• MATERIAL FOR THIS EXERCISE:
----

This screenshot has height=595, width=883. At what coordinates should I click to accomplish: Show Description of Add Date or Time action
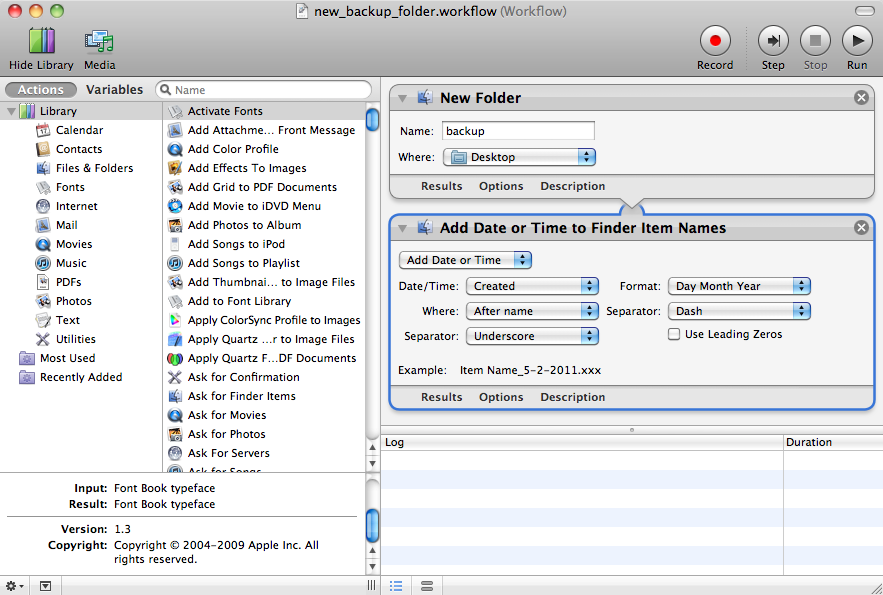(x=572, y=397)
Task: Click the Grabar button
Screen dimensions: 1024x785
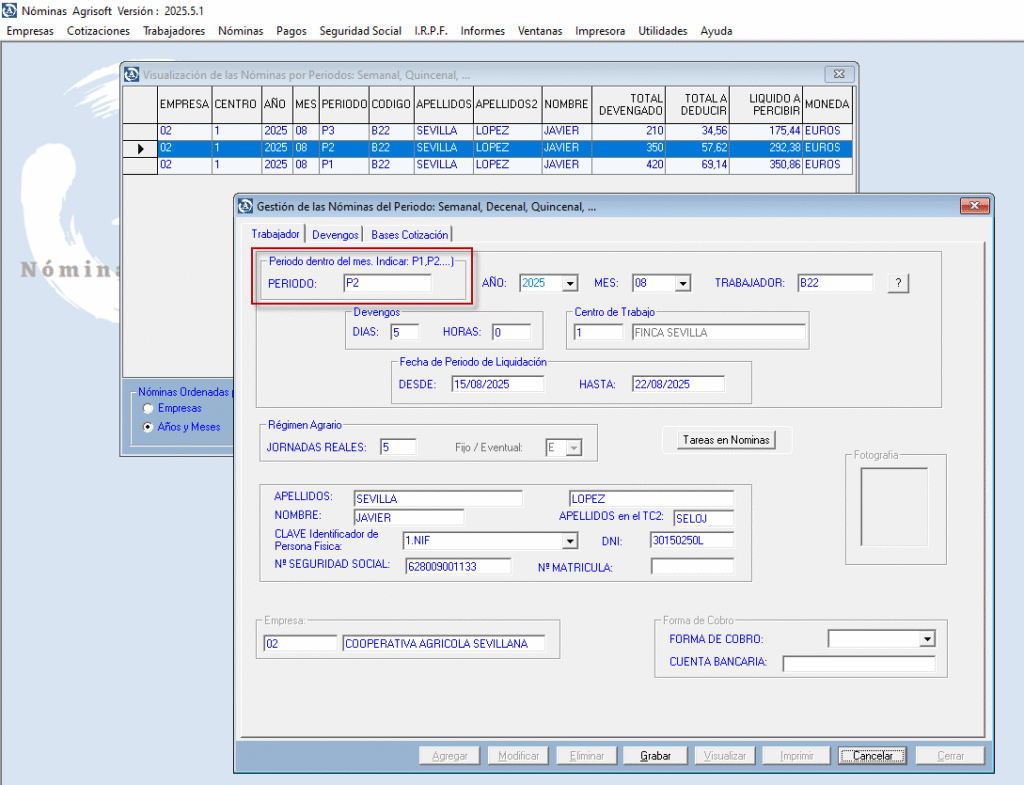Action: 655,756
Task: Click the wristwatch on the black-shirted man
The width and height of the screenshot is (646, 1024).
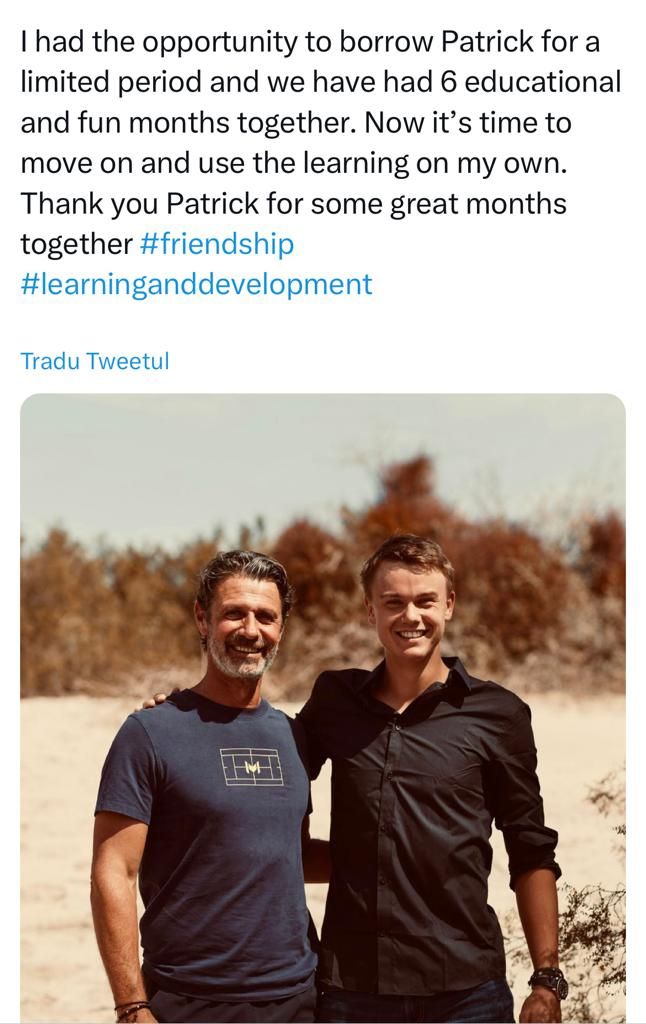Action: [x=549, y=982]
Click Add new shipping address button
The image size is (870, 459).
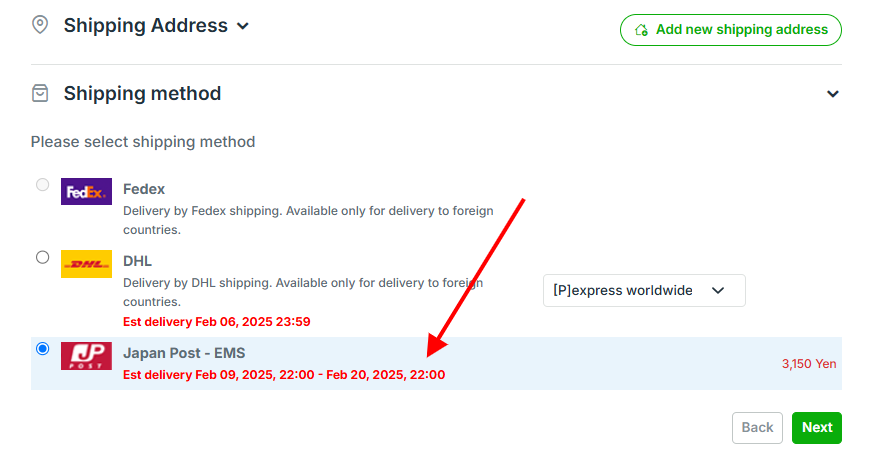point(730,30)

----

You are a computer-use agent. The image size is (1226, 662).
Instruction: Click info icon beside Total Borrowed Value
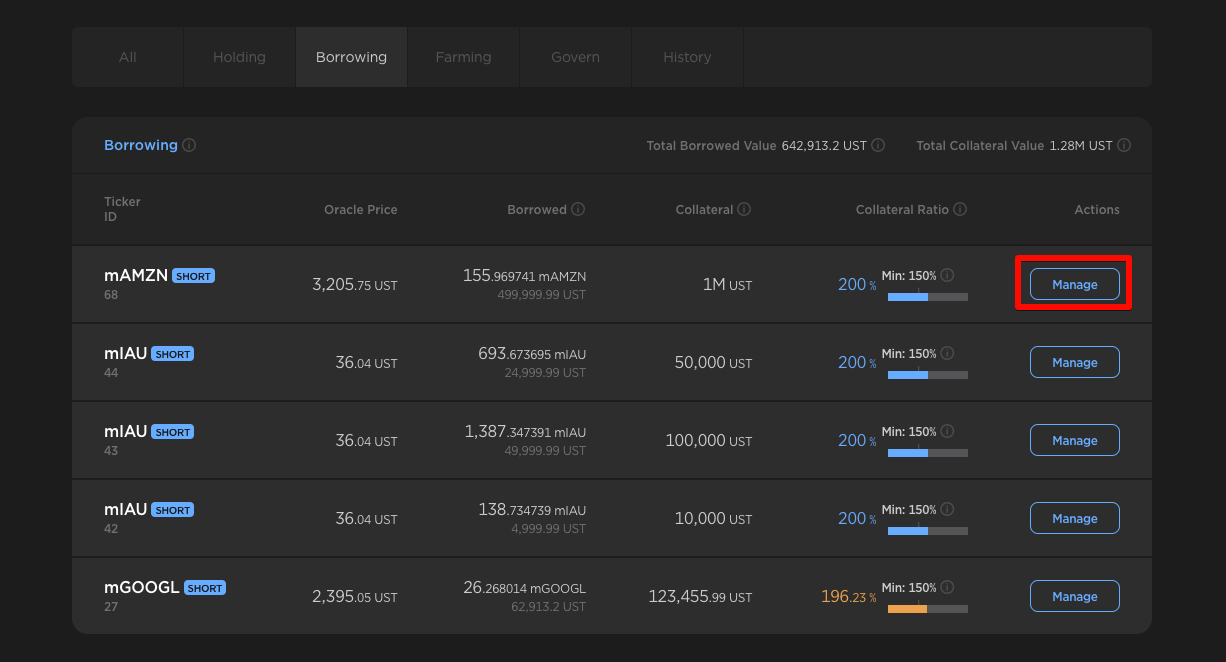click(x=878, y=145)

----

• TASK REQUIREMENTS: Transcribe the stretch of entries from the line containing "You are a computer-use" through the line containing "click(x=878, y=145)", keeping every line exactly as it appears and leaving out the pictures.

• WRITTEN SOLUTION:
You are a computer-use agent. The image size is (1226, 662).
Instruction: Click info icon beside Total Borrowed Value
click(x=878, y=145)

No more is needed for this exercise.